**WORK ORDER**.
Keeping each line intact, print the whole listing.

INPUT RECORDS Start Marker

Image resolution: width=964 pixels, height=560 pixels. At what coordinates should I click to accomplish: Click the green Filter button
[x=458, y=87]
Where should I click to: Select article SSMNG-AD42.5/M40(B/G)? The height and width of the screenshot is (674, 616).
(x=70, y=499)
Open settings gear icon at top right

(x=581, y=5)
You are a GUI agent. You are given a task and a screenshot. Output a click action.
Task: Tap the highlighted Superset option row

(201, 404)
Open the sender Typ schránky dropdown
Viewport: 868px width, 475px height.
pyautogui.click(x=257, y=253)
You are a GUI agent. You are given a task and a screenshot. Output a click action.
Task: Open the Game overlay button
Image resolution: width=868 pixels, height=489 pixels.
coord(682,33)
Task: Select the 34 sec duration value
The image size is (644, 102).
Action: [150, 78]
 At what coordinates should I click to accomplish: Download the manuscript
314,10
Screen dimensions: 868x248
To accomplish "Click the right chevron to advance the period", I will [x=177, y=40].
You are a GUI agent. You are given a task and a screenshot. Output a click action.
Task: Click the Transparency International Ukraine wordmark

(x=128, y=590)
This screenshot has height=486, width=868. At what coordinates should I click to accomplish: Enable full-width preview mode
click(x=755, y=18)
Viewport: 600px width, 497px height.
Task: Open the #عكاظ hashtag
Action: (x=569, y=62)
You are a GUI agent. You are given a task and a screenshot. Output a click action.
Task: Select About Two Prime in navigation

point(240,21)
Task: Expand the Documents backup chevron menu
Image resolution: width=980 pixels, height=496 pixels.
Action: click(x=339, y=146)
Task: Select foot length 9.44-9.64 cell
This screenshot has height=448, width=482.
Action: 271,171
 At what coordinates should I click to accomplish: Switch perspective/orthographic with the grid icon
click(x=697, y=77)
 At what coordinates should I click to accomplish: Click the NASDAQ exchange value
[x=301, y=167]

INPUT RECORDS End Marker

**TASK OUTPUT**.
Image resolution: width=964 pixels, height=560 pixels. At what coordinates should I click to accomplish: Click the green Filter button
[x=458, y=87]
Where should I click to: Select article SSMNG-AD42.5/M40(B/G)? The height and width of the screenshot is (674, 616).
(x=70, y=499)
Open settings gear icon at top right

(x=581, y=5)
You are a GUI agent. You are given a task and a screenshot. Output a click action.
Task: Tap the highlighted Superset option row

(201, 404)
Open the sender Typ schránky dropdown
Viewport: 868px width, 475px height.
pyautogui.click(x=257, y=253)
You are a GUI agent. You are given a task and a screenshot. Output a click action.
Task: Open the Game overlay button
Image resolution: width=868 pixels, height=489 pixels.
coord(682,33)
Task: Select the 34 sec duration value
The image size is (644, 102).
Action: [150, 78]
 At what coordinates should I click to accomplish: Download the manuscript
314,10
Screen dimensions: 868x248
To accomplish "Click the right chevron to advance the period", I will [x=177, y=40].
You are a GUI agent. You are given a task and a screenshot. Output a click action.
Task: Click the Transparency International Ukraine wordmark

(x=128, y=590)
This screenshot has height=486, width=868. At what coordinates should I click to accomplish: Enable full-width preview mode
click(x=755, y=18)
Viewport: 600px width, 497px height.
Task: Open the #عكاظ hashtag
Action: (x=569, y=62)
You are a GUI agent. You are given a task and a screenshot. Output a click action.
Task: Select About Two Prime in navigation

point(240,21)
Task: Expand the Documents backup chevron menu
Image resolution: width=980 pixels, height=496 pixels.
Action: click(x=339, y=146)
Task: Select foot length 9.44-9.64 cell
This screenshot has height=448, width=482.
Action: 271,171
 At what coordinates should I click to accomplish: Switch perspective/orthographic with the grid icon
click(x=697, y=77)
 At what coordinates should I click to accomplish: Click the NASDAQ exchange value
[x=301, y=167]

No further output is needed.